Promoted to colonel, Franco led the first wave of troops ashore at Alhucemas. This landing, in the heartland of Abd el-Krim's tribe, combined with the French invasion from the south, spelt the beginning of the end for the shortlived Republic of the Riff.

Becoming the youngest general in Spain in 1926, Franco was appointed director of the newly created Joint Military Academy in Zaragoza, where cadets were taught the brutal lessons of the irregular war in Morocco.

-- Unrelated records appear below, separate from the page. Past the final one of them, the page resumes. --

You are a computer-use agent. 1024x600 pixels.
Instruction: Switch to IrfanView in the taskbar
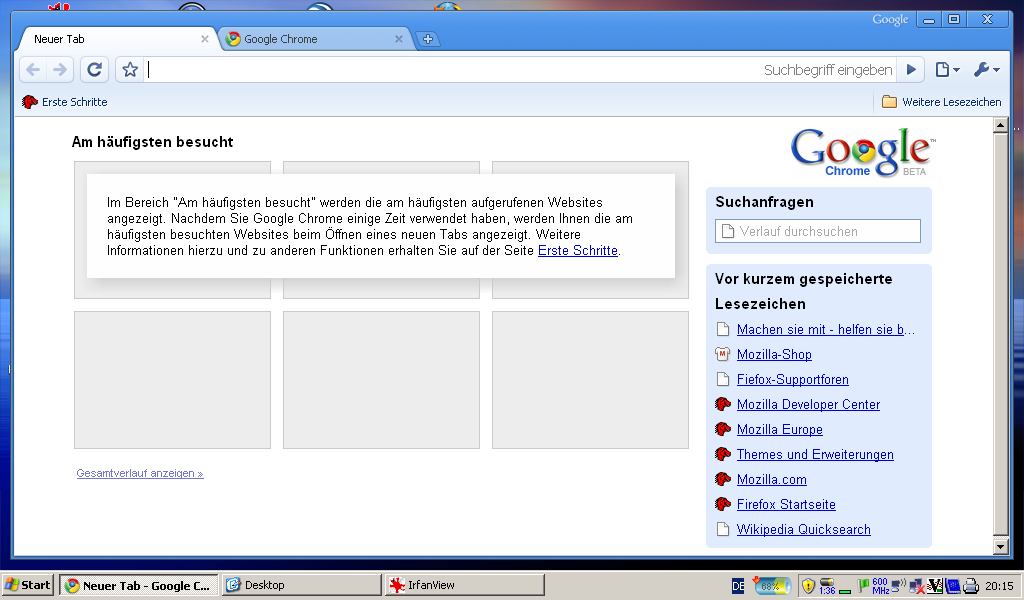pyautogui.click(x=464, y=585)
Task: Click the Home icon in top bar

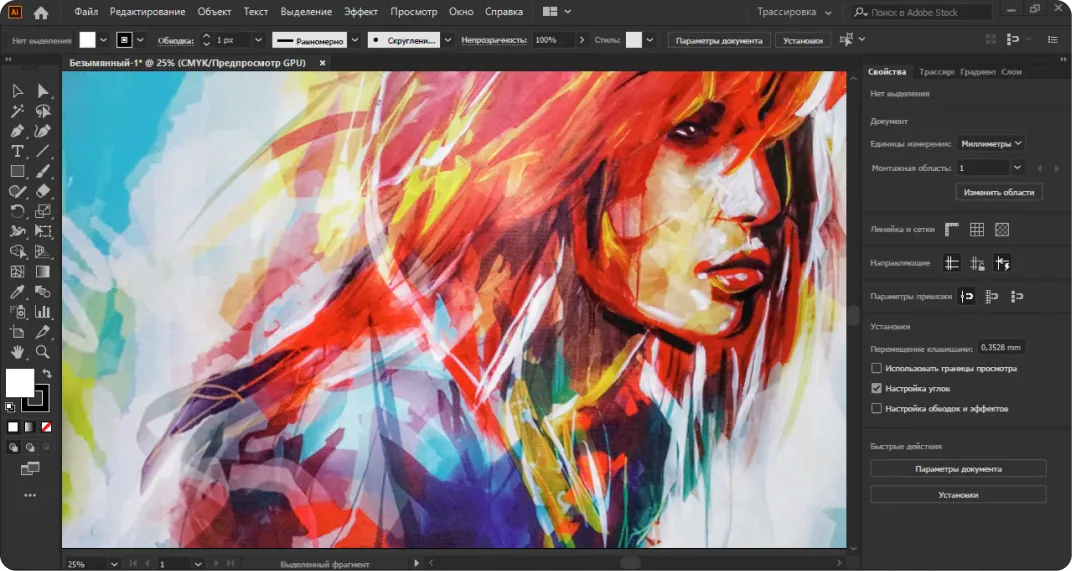Action: pos(41,12)
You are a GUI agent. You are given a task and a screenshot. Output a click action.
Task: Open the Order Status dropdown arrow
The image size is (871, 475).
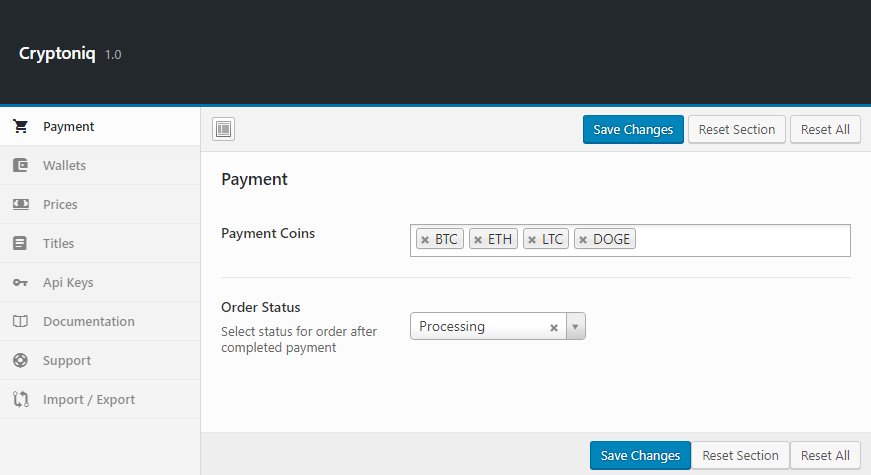(575, 327)
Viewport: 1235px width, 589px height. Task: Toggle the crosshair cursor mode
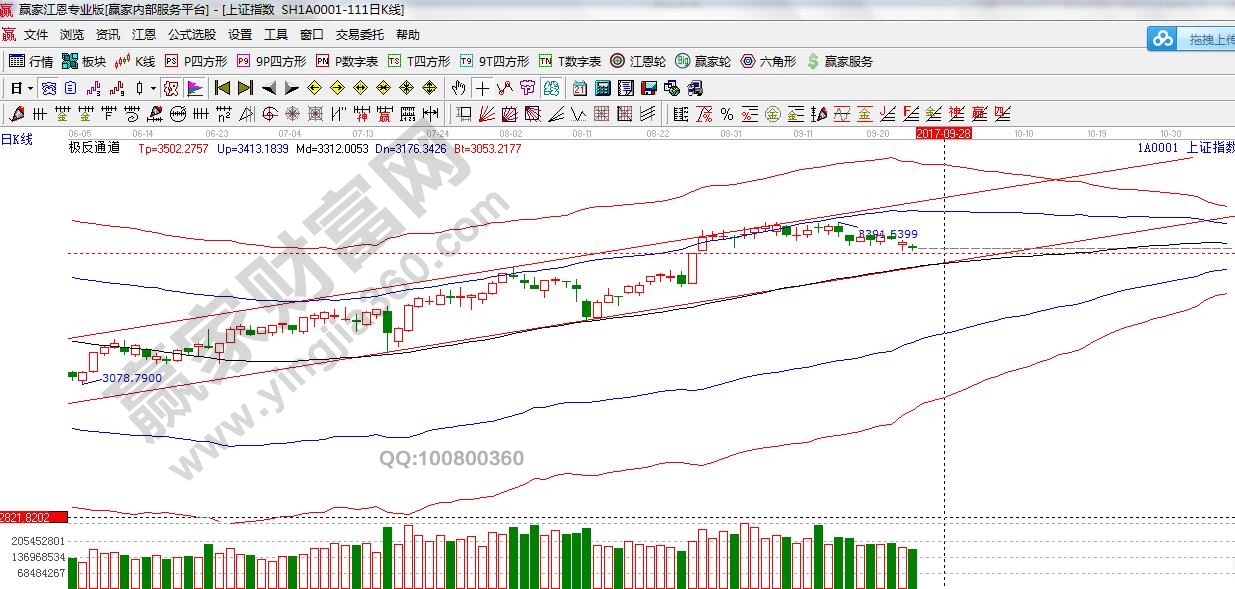[483, 88]
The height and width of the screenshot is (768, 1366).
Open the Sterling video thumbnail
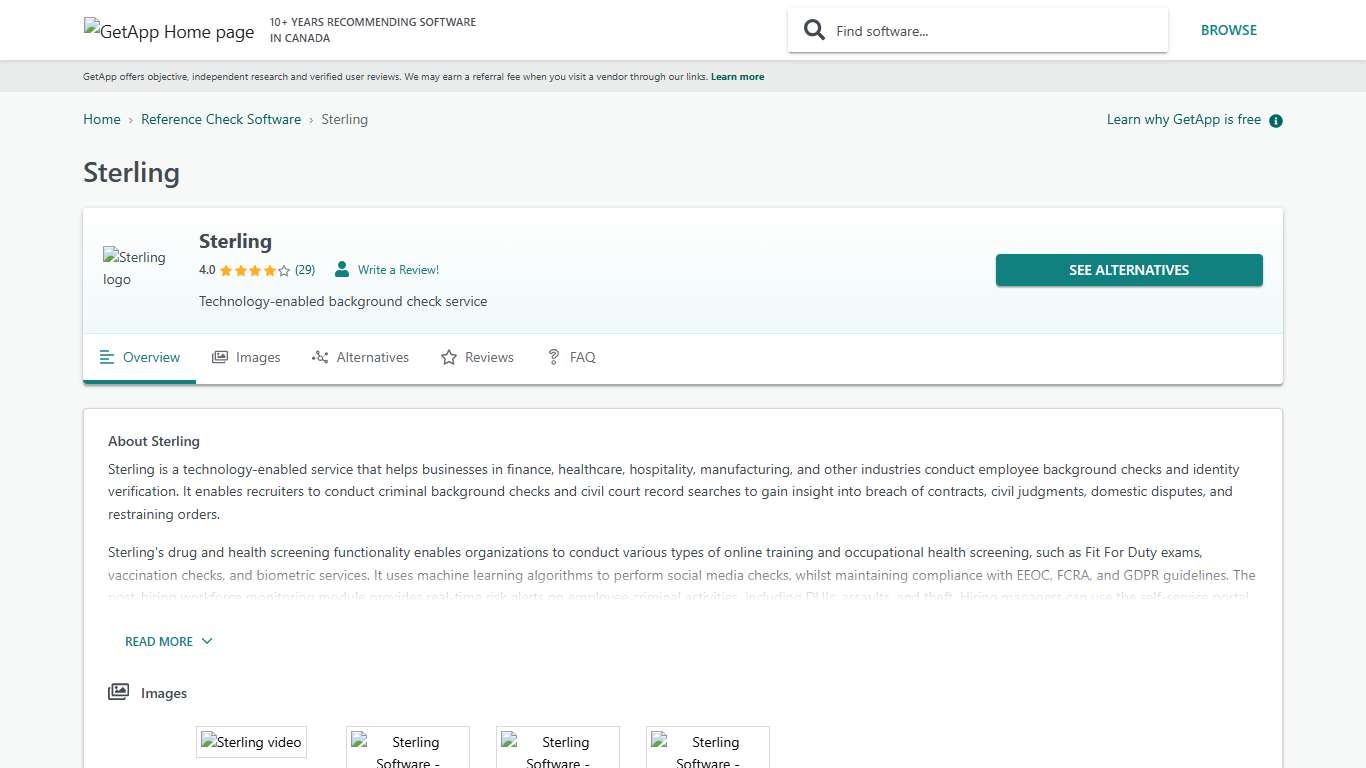tap(251, 742)
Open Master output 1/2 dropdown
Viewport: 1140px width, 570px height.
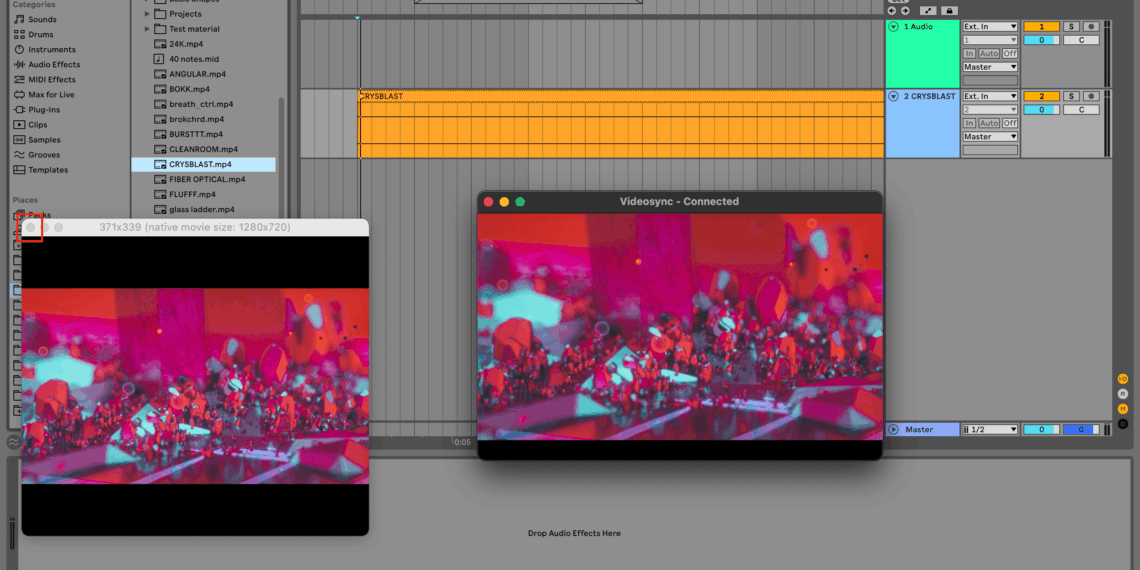(x=990, y=430)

With the fall of the monarchy in 1931, Franco initially maintained an ambivalent attitude to the new Republic, not wishing to compromise his career by overt opposition. He even swallowed the bitter pills of loss of seniority due to President Manuel Azaña's reform of the army and the closure of his beloved Military Academy with subsequent postings to A Coruña and the Balearic Islands, the main purpose of which was to keep him at a distance from other potentially disloyal elements.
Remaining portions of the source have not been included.